Ilustração: Cristina Malaquias
(Da Seleção de Contos Infantis)
Era uma vez uma gota cheia de sede. Não faz sentido, mas acreditem que assim era.
Esta gota de água queria matar a sede a alguém que tivesse muita sede. Desejo grande, desejo único que a arredondava mais e mais, e a enchia de fé como um coração palpitante. Mas não havia meio.
Cavalgando uma nuvem, correu o deserto, à cata de um viajante sequioso. Não encontrou nenhum.

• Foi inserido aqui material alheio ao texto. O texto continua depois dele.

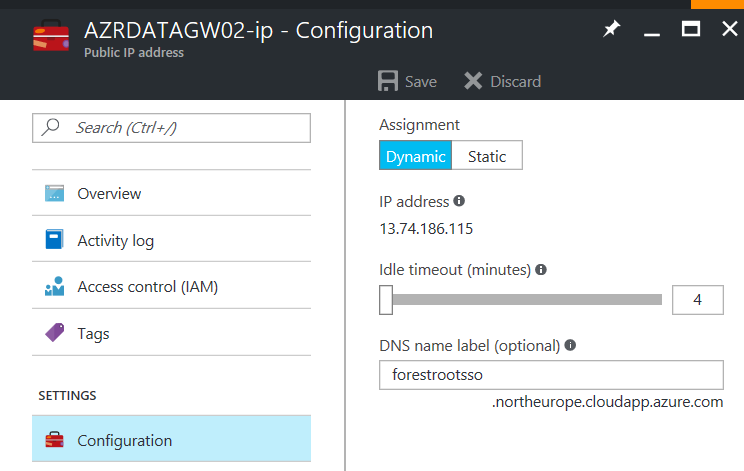This screenshot has width=744, height=471.
Task: Select Dynamic assignment
Action: coord(415,156)
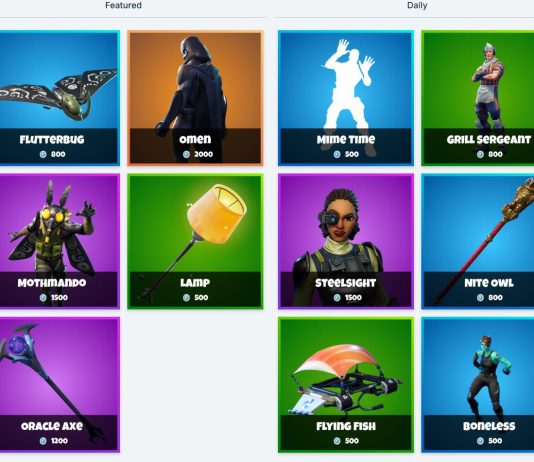This screenshot has width=534, height=462.
Task: Click V-Bucks icon on Lamp price
Action: point(186,298)
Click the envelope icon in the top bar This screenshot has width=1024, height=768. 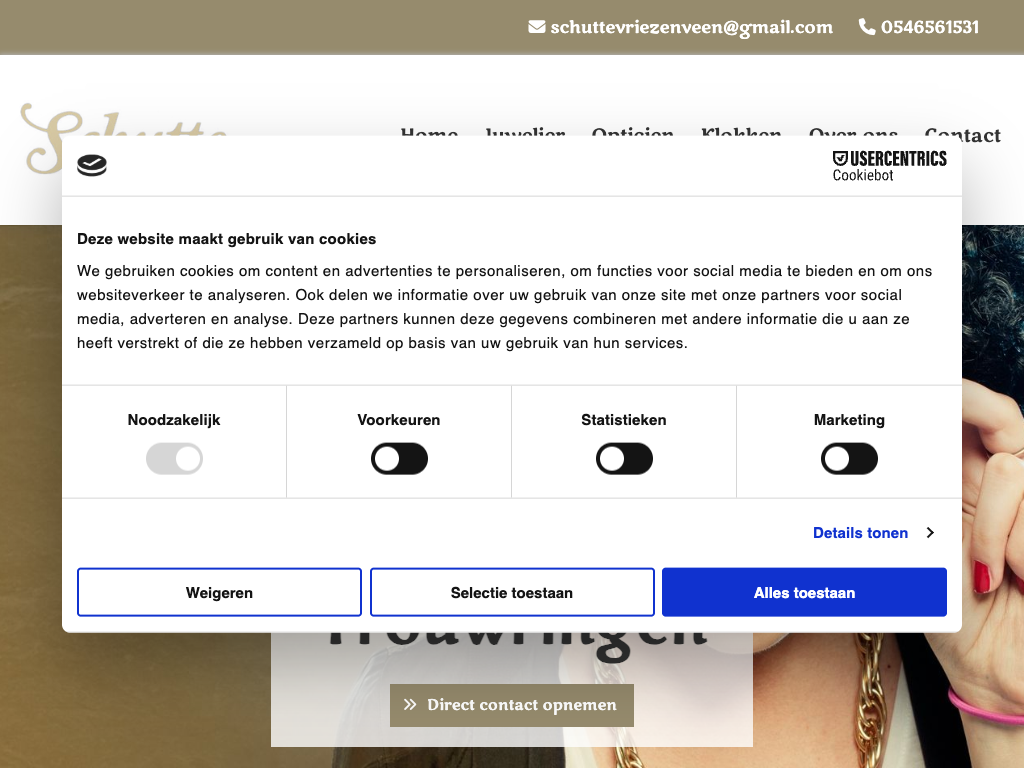click(537, 27)
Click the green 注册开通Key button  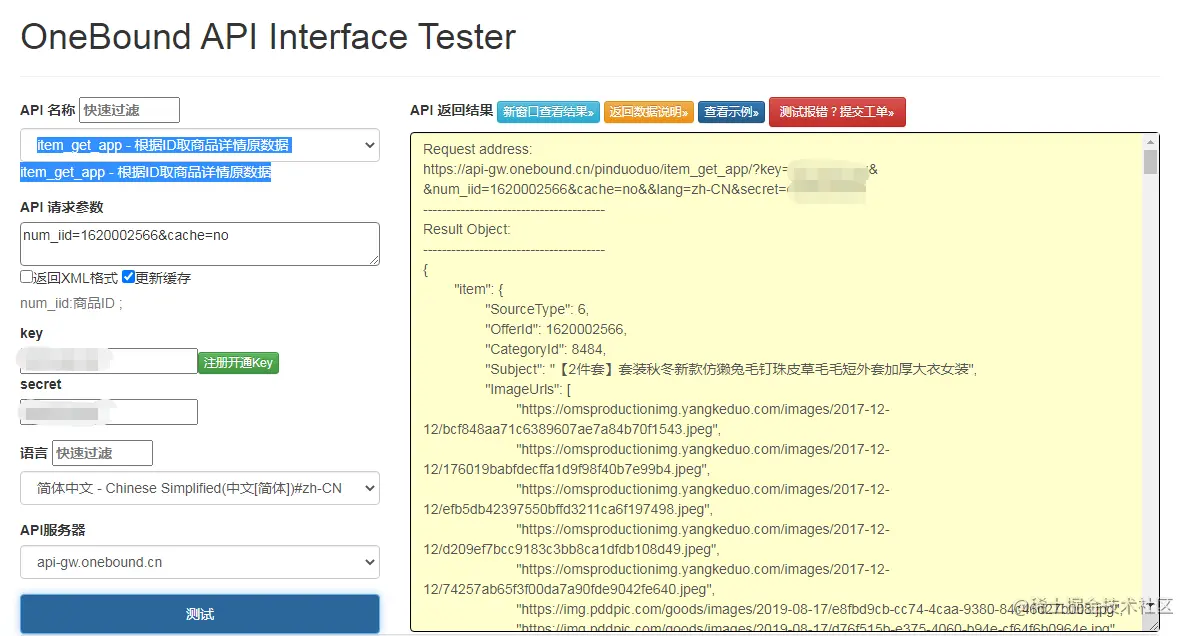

Depois, percorreu, por cima dos mares, as ondas revoltas dos oceanos. Talvez um náufrago de boca salgada precisasse dela e da sua ajuda doce. Assim que o visse, ela caía lá do alto e poisava nos lábios do náufrago como uma última bênção. Mas não encontrou nenhum.
Queria ser útil. Não conseguia.
Até que a nuvem em que vinha, de carregada que estava, não podendo mais, se desfez em chuva. Ela precipitou-se para a terra, no meio das outras.
– Vou lavar as pedras da calçada – dizia uma.
– Vou mergulhar até à raiz de uma planta e dar-lhe vida – dizia outra.
– Vou acrescentar água a um rio quase seco. Vou ajudar uma azenha a trabalhar. Vou alimentar uma barragem. Vou empurrar um barco encalhado.
Isto diziam várias gotas, todas generosas, enquanto caíam.
Se cada uma cumpriu ou não o seu destino, não sabemos, porque nesta história só nos ocupamos da gota com sede de matar a sede.
Caiu na copa de uma árvore e foi escorrendo de ramo em ramo, pling, pling, pling, como uma lágrima feliz.
Até que chegou a uma folha, mesmo por cima de um ninho. Caio? Não caio? Deixou-se ficar, a ver no que dava.
A casca de um ovo estalou e um passarinho rompeu, aflito, lá de dentro, de bico aberto, num grito mudo.
– Caio – decidiu a gota.
Soltou-se da folha para a garganta aberta do passarinho, que a engoliu e, logo em seguida, piou, agradecido.
Foi o passarinho, tempos depois, que me contou esta história.